Черт! Грег вспомнил, как они с Коди целую неделю питались макаронами с сыром, так как в доме тети Сис не было больше ничего съестного. Тетка просаживала в «бинго» все, до последнего цента, не особенно заботясь об их прокорме. Но Лаки пришлось похуже, чем им: она была гораздо младше, и мучил ее самый близкий человек — мать.

— Что случится, когда мама тебя найдет? — спросила врач.
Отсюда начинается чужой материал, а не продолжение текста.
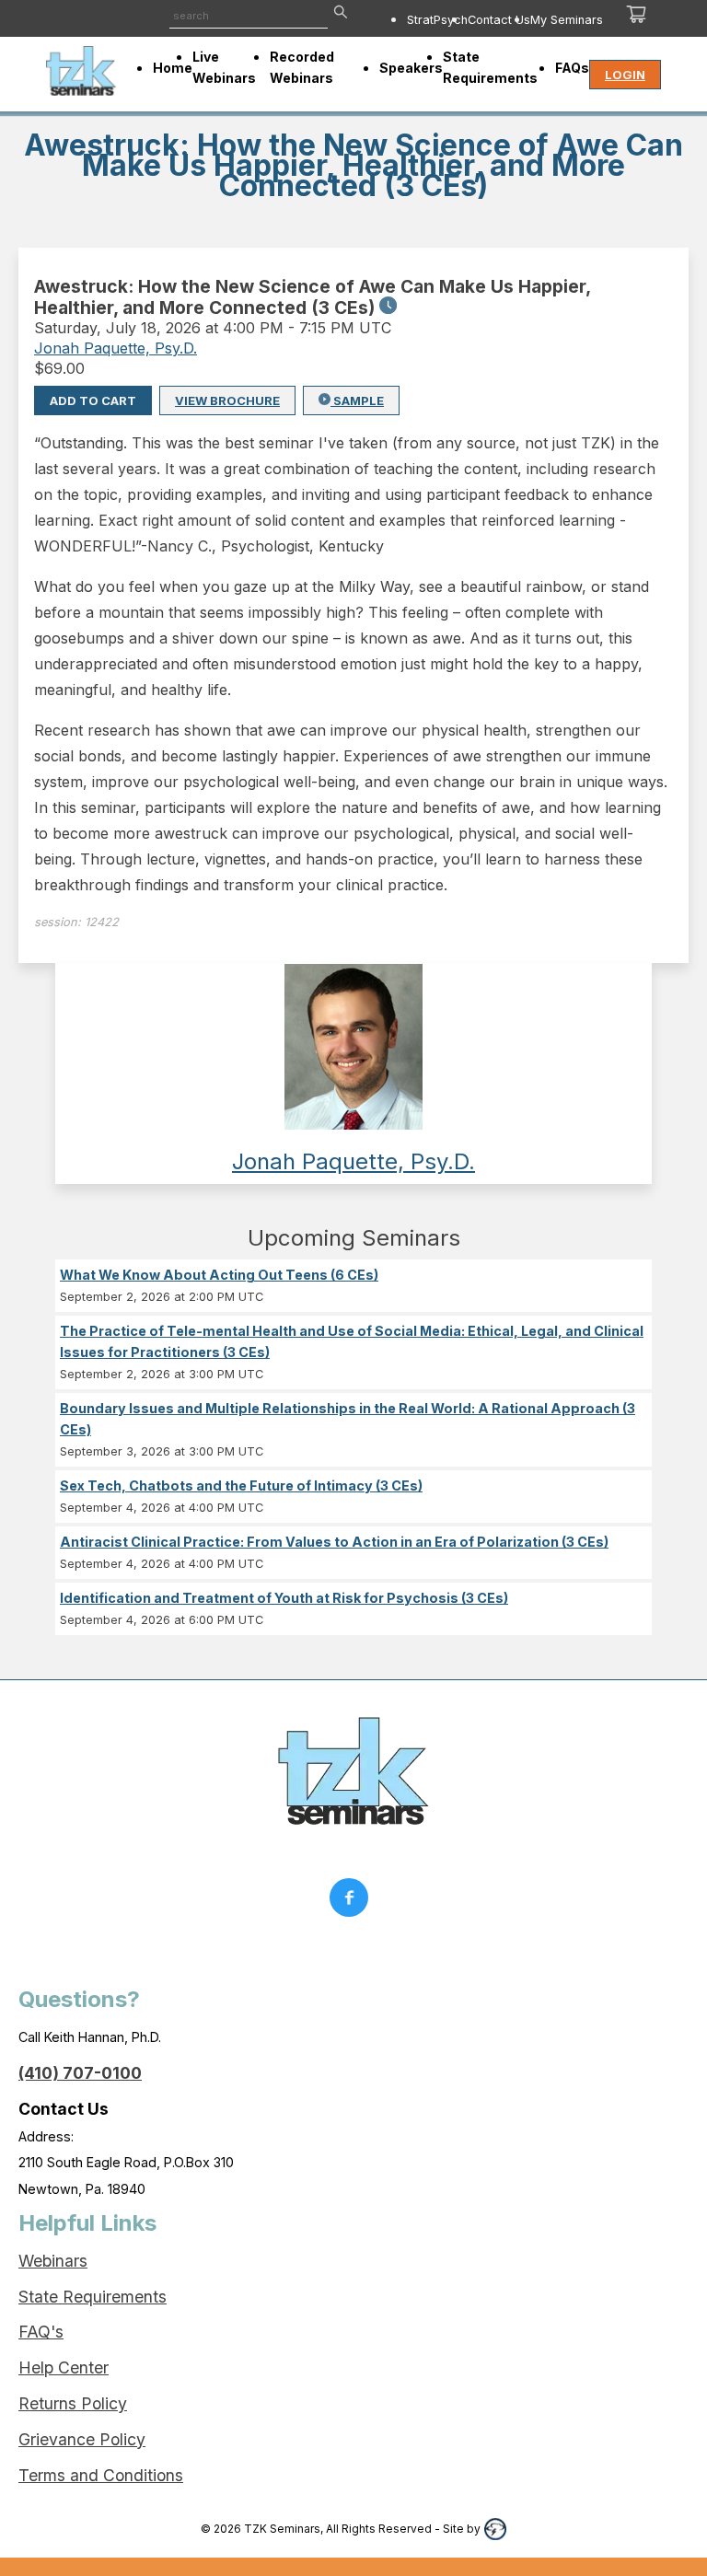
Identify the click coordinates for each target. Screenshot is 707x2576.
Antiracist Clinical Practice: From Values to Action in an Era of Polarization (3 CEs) (334, 1541)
Грег спрятал руки за спину, потому что иначе схватил бы ее за плечи и хорошенько встряхнул. Разве она не знает, что бывает с детьми сумасшедших родителей?

—Жжется...

— Повтори!

— Мать жгла ее спичками! — прошипел Грег врачу на ухо.

Что за бесчувственное создание?!

— Она тебя обожжет? — нахмурившись, переспросила Форенски.

— Угу, — подтвердила Лаки.

Она подтянула колени к подбородку и обхватила их руками, приняв позу зародыша — ту самую, в которой он нашел ее в стенном шкафу. Как же она провела последнюю ночь? Грег тогда изнывал от желания и не мог себе позволить к ней заглянуть, поскольку совершенно себе не доверял. Как ей удалось проспать всю ночь, не издав ни звука?

— Как тебя зовут? — спросила Форенски, очевидно, уже не осмеливаясь продолжать расспросы о ее несчастном детстве. — Ты можешь ответить?

— Ткнись.

— Как-как, детка? Повтори еще разок.

— Ткнись.

Форенски посмотрела на Грега расширенными глазами. На сей раз она все поняла сама.

— «Заткнись»... Это и есть твое имя? — спросила врач.

Грег не удивился, когда снова услышал детское «угу». Лаки сжалась на кресле в плотный комочек, словно стремясь окончательно отгородиться от окружающего мира.